Given the small effect size and the number of women who might be exposed to antibiotics to prevent a single case of endometritis, when choosing to administer prophylactic antibiotics in this clinical scenario, the practitioner also must consider the potential risks of antibiotic allergy, selection of resistant organisms, and the relative ease with which most postoperative infections are treated.

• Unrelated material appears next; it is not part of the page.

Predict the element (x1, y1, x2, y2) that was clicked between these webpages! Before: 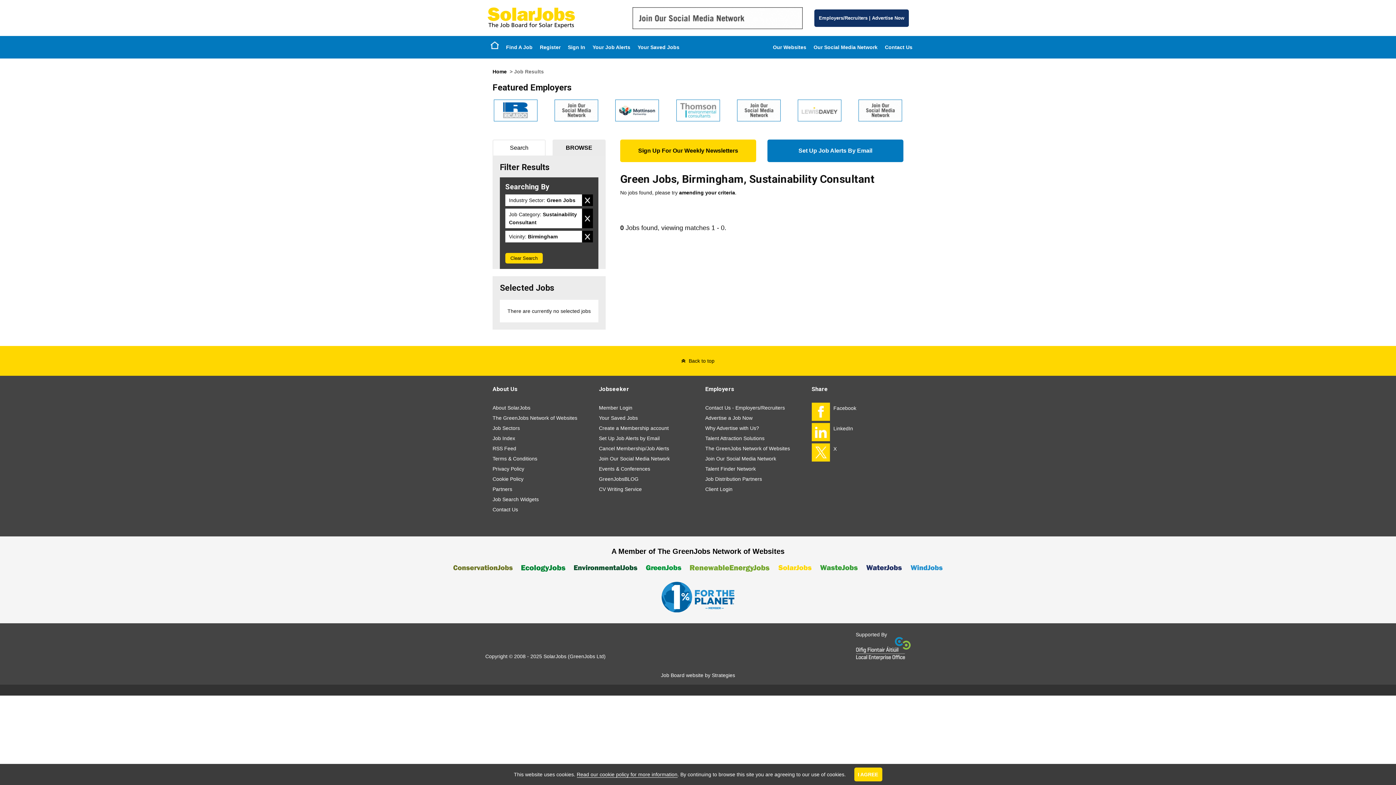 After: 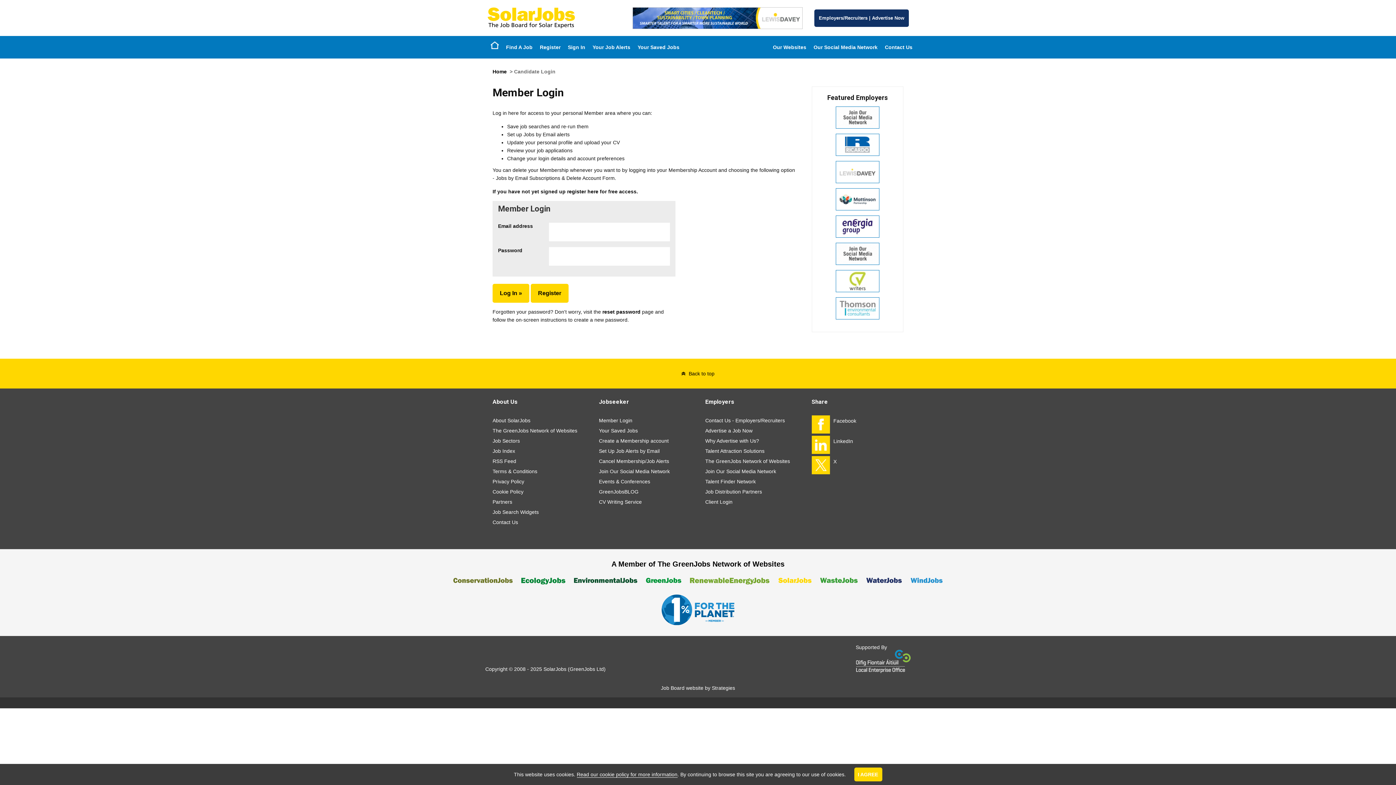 Action: label: Member Login bbox: (599, 402, 690, 413)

Owing to the limitations of our database, we are unable to address the important issue of whether prophylactic antibiotics should be administered before skin incision or after cord clamping. We are also unable to address the efficacy of the different types of antibiotics used. Our study does confirm, however, that the use of perioperative antibiotics at the time of cesarean delivery before labor, regardless of the presence of membrane rupture, significantly decreases the risks of endometritis and wound infection. Although there was also a reduction in other infection-related complications, this analysis did not reach statistical significance. However, the effect size is small, and a large number of women would need to be treated with antibiotics to prevent a single infection.